L’épigénétique dans les tumeurs endocrines : La génétique c’est complexe, l’épigénétique c’est pire !
Nicolas Sahakian, Marseille
Dr. Pauline Romanet, Marseille Dr. Judith Favier, Paris
L’épigénétique définit l’ensemble des mécanismes de régulation de l’expression du génome qui ne modifie pas directement ce dernier. On y retrouve la méthylation de L’ADN, la méthylation et l’acétylation des histones ou encore les miRNA. L’épigénétique joue désormais un rôle majeur dans la caractérisation tumorale, dans l’évaluation pronostique et dans la prise en charge thérapeutique en oncologie. L’épigénétique est aujourd’hui largement explorée dans les tumeurs endocrines.
Dans les tumeurs hypophysaires, les études d’analyses pangénomiques ont mis en évidence une corrélation entre le sous-type histologique, le statut mutationnel somatique, le profil de méthylation et l’expression de miRNA, permettant de regrouper ces tumeurs en clusters et d’améliorer leur caractérisation. Au plan thérapeutique, le traitement de référence des tumeurs agressives et/ou métastatiques est le Témozolomide. Dans le glioblastome, tumeur maligne du système nerveux central, l’efficacité de cet agent alkylant est prédite par l’analyse de la méthylation du prometteur du gêne MGMT. Il existe peu de données rapportant la réponse au Témozolomide en fonction du statut MGMT dans les tumeurs hypophysaires. Une méta-analyse de 21 études et 429 patients traités par Témozolomide à évalué le statut MGMT chez 50 deux, en fonction de leur réponse ou non au traitement. La réponse au Témozolomide semblait associée à la méthylation du promoteur de MGMT. Toutefois, du fait du faible nombre de patient, de la variabilité technique inter-études et de méthodes d’analyse dédiées aux glioblastomes, ces résultats restent insuffisants pour recommander l’analyse du statut MGMT pour prédire la réponse thérapeutique des tumeurs hypophysaires. Il pourrait être utile d’évaluer le statut MGMT spécifique dans les tumeurs hypophysaires afin de définir les îlots CpG spécifiques et les seuils de méthylation prédictif de réponse au traitement.

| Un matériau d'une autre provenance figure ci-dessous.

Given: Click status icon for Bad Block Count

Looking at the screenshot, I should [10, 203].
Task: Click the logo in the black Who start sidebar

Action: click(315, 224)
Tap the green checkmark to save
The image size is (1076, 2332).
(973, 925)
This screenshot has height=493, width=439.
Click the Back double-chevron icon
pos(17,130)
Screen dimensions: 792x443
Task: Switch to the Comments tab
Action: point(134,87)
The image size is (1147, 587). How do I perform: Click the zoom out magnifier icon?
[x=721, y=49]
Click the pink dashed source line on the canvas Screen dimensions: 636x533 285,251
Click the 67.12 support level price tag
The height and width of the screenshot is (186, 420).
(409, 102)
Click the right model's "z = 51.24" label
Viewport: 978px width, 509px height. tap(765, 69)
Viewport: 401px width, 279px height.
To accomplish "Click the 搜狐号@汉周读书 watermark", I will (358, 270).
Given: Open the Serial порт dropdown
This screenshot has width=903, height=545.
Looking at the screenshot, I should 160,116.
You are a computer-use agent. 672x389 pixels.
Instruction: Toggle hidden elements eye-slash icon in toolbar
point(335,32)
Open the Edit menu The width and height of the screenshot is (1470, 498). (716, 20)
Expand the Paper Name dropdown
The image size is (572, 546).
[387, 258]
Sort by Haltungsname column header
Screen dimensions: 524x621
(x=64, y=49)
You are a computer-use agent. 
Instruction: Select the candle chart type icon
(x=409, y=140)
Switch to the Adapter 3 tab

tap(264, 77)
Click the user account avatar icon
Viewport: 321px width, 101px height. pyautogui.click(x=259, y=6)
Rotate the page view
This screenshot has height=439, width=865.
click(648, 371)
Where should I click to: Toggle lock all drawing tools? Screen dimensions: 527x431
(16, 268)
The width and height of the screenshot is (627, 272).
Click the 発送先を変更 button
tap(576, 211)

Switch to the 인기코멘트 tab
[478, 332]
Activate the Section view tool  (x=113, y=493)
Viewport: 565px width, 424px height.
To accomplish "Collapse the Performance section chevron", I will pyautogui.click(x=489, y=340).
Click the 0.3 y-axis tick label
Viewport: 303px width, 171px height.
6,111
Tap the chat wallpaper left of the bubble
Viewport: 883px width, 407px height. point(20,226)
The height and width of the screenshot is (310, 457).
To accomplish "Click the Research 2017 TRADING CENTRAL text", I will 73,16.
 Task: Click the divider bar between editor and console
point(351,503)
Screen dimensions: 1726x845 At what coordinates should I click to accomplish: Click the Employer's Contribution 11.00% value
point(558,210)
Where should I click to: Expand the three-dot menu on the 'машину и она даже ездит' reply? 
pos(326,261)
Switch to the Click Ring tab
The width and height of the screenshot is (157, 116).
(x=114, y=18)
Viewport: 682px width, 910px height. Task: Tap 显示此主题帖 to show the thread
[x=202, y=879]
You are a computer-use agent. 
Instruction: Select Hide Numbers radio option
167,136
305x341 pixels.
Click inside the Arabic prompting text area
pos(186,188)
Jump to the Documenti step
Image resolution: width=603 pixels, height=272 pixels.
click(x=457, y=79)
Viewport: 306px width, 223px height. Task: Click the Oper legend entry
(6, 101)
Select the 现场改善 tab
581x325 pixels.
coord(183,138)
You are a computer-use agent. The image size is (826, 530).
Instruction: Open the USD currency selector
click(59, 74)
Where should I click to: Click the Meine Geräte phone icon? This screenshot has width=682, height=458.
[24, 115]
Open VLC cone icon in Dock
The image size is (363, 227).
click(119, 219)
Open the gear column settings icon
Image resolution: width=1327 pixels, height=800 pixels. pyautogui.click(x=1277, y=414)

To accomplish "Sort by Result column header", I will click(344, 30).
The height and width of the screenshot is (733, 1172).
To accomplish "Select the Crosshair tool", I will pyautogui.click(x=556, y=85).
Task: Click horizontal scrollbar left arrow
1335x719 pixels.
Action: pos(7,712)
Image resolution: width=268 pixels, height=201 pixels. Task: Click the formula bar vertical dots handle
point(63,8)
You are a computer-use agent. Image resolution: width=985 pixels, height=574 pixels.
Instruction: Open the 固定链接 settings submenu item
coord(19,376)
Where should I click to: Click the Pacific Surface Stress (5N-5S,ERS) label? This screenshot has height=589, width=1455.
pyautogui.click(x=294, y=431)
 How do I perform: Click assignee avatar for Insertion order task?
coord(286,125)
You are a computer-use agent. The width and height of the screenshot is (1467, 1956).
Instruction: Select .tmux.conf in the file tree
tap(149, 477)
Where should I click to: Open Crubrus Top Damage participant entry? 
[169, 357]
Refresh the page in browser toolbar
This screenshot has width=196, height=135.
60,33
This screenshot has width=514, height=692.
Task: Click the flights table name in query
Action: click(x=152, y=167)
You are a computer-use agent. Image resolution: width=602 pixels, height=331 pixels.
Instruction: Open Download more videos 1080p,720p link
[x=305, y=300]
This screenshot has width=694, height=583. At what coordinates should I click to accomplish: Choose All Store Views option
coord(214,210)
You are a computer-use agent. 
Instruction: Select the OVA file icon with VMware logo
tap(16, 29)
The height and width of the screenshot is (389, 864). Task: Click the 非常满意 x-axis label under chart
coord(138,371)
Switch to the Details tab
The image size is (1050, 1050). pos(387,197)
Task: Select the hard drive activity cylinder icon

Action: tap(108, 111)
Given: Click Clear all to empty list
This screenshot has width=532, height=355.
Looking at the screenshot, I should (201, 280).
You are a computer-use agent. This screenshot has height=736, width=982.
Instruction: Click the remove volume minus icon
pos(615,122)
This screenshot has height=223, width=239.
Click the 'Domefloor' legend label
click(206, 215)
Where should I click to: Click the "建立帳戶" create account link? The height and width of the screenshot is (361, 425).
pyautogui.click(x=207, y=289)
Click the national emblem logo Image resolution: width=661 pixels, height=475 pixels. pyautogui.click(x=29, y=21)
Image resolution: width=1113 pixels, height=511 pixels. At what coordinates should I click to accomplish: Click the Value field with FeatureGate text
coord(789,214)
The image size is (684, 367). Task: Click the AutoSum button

Les phéochromocytomes et paragangliomes (PPGL) sont des tumeurs présentant un fort déterminisme génétique. Près de 40% des PPGL présentent une mutation constitutionnelle et autant une mutation somatique. Toutefois, derrière ces mutations promotrices de la tumorigénèse survenant dans des gènes biens connus, le fond mutationnel des PPGL est pauvre (0.3 mutations/Mb). Les analyses épigénétiques ont elles par contre retrouvées des variations impactant plus de 4000 gènes, permettant de classer les PPGL en clusters. Ces clusters restent fortement déterminés par le statut mutationnel sous jacent. Notamment, il a été montré que les PPGL mutés pour le gène SDHB, connus pour entraîner volontiers des formes agressives et métastatiques, présentent un profil épigénétique tout particulier comparativement aux autres PPGL, et même ceux mutés pour les autres gènes SDH. L’étude de miRNA sur 172 tumeurs à permis l’identification de 7 clusters, encore une fois fortement impactés par le statut mutationnel. Les miRNA miR 182, miR 96 et miR 183 étaient surexprimés dans les PPGL mutés SDH, et tout spécialement dans les SDHB et les tumeurs métastatiques. Enfin, une étude européenne portant sur plus de 400 patients issus du réseau ENSAT a permis l’identification de deux miRNA, le miR 183 et le miR 21 comme possibles biomarqueurs pour stratifier le risque métastatique. L’ensemble de ces éléments ont été inclus dans le projet national COMETE – TACTIC qui devrait permettre de dresser une carte d’identité moléculaire pour chaque tumeurs et d’identifier des biomarqueurs pour espérer, un jour, prédire leur devenir et adapter notre arsenal thérapeutique.